▶ _SOURCE EXCERPT_:
In more recent days, the city elected a black mayor, appointed a well-respected black chief of police and other key civic officials, and undertook a major programme of retraining its police force away from its earlier reputation as a bunch of officially appointed cowboy, enforcer-thugs. Eugene Robinson, a Pulitzer Prize winning columnist at The Washington Post (and just by the way an African American) had written on this transformation just last Friday. And here too it is worth quoting from Robinson’s article at length. He wrote:

The slain police officers were protecting a lawful, peaceful demonstration to protest those same deaths. As the crowd, perhaps more than 800 strong, marched through downtown Dallas, there was anger but no real tension. Certainly there was no sense of danger; police were not wearing riot gear or riding in armoured vehicles. Instead, officers chatted and took selfies with the demonstrators. They had no fear of encounter and dialogue.

The great irony is that Dallas is something of a model. Mayor Mike Rawlings (D) was right when he told reporters that Dallas is ‘one of the premier community policing cities in the country.’ Since Police Chief David O Brown took over in 2010, complaints of excessive force by officers have dropped by nearly two-thirds. Police shootings have been halved, from 23 in 2012 to just 11 in 2015 — and only one so far this year, according to Police Department data.

Brown happens to be African-American, but that’s not the most significant thing about him. What’s important is that Brown was quick to understand that the chasm between police officers and young men of colour was real — and that it could be bridged. His officers undergo training in how to de-escalate conflicts rather than heat them up; they learn to speak calmly when approaching suspects instead of immediately barking orders. When there is a police shooting, uniformed presence around the scene is ramped down as soon as possible. The department, unlike many others, keeps track of police shootings and publishes the figures on the city’s website. And Brown keeps looking for new ways to improve relations between police and the community, realising that diversity is not a destination but a shared journey.

The Dallas Police Department is not perfect, of course. But its efforts to improve the way officers interact with citizens stand in contrast to the appalling police work we saw in the cellphone videos recording the deaths that prompted protests around the country. Sterling [in Louisiana] was on the ground in front of a convenience store, restrained by officers and posing no apparent threat, when he was shot to death. Castile [in Minnesota], pulled over in a traffic stop, was apparently reaching for his identification to hand to the officer who shot him.

▶ _STATED GOAL A_: In the Dallas policing excerpt, in what year did David O Brown take over as police chief?
▶ _STATED GOAL B_: In the Dallas policing excerpt, rewrite the passage from "Brown happens to" up to and including "a shared journey.", replacing "chasm" with "gap".
▶ _STATED GOAL C_: List every person mentioned by name in the Dallas policing excerpt.

▶ _ROWS_:

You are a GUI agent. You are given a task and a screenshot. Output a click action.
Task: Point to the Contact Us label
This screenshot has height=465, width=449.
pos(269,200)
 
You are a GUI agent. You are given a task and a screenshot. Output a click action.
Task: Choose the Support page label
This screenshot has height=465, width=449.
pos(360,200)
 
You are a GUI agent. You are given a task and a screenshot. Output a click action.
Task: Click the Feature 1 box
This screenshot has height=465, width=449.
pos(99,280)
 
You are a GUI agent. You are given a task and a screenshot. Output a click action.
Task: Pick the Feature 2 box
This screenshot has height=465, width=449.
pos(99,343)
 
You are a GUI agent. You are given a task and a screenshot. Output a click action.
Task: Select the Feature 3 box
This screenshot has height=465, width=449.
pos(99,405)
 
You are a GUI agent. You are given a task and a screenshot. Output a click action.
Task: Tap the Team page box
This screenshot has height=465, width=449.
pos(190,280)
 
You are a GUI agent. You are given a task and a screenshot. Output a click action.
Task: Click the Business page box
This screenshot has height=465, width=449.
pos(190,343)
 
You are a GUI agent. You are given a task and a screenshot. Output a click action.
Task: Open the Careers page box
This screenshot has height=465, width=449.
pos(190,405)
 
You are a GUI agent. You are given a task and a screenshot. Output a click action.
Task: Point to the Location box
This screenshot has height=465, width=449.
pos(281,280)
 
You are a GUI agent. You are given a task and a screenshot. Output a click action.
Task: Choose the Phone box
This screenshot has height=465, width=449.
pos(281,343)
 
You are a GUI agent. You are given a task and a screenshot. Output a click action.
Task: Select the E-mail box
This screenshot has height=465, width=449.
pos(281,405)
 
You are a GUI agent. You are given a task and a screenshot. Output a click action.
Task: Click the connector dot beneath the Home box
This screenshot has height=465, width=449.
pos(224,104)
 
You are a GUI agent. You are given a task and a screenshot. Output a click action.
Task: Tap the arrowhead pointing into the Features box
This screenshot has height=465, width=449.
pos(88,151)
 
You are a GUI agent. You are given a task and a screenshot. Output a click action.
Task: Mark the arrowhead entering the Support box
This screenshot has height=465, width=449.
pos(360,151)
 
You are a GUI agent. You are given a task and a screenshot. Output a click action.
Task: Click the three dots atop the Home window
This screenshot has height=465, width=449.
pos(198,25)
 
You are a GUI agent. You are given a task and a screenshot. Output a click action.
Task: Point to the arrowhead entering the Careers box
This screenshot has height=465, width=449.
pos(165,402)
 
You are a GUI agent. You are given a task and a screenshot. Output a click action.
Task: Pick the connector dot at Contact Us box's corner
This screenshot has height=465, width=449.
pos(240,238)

▶ _COMPLETE OUTPUT A_: 2010

▶ _COMPLETE OUTPUT B_:
Brown happens to be African-American, but that’s not the most significant thing about him. What’s important is that Brown was quick to understand that the gap between police officers and young men of colour was real — and that it could be bridged. His officers undergo training in how to de-escalate conflicts rather than heat them up; they learn to speak calmly when approaching suspects instead of immediately barking orders. When there is a police shooting, uniformed presence around the scene is ramped down as soon as possible. The department, unlike many others, keeps track of police shootings and publishes the figures on the city’s website. And Brown keeps looking for new ways to improve relations between police and the community, realising that diversity is not a destination but a shared journey.

▶ _COMPLETE OUTPUT C_: Eugene Robinson, Mike Rawlings, David O Brown, Sterling, Castile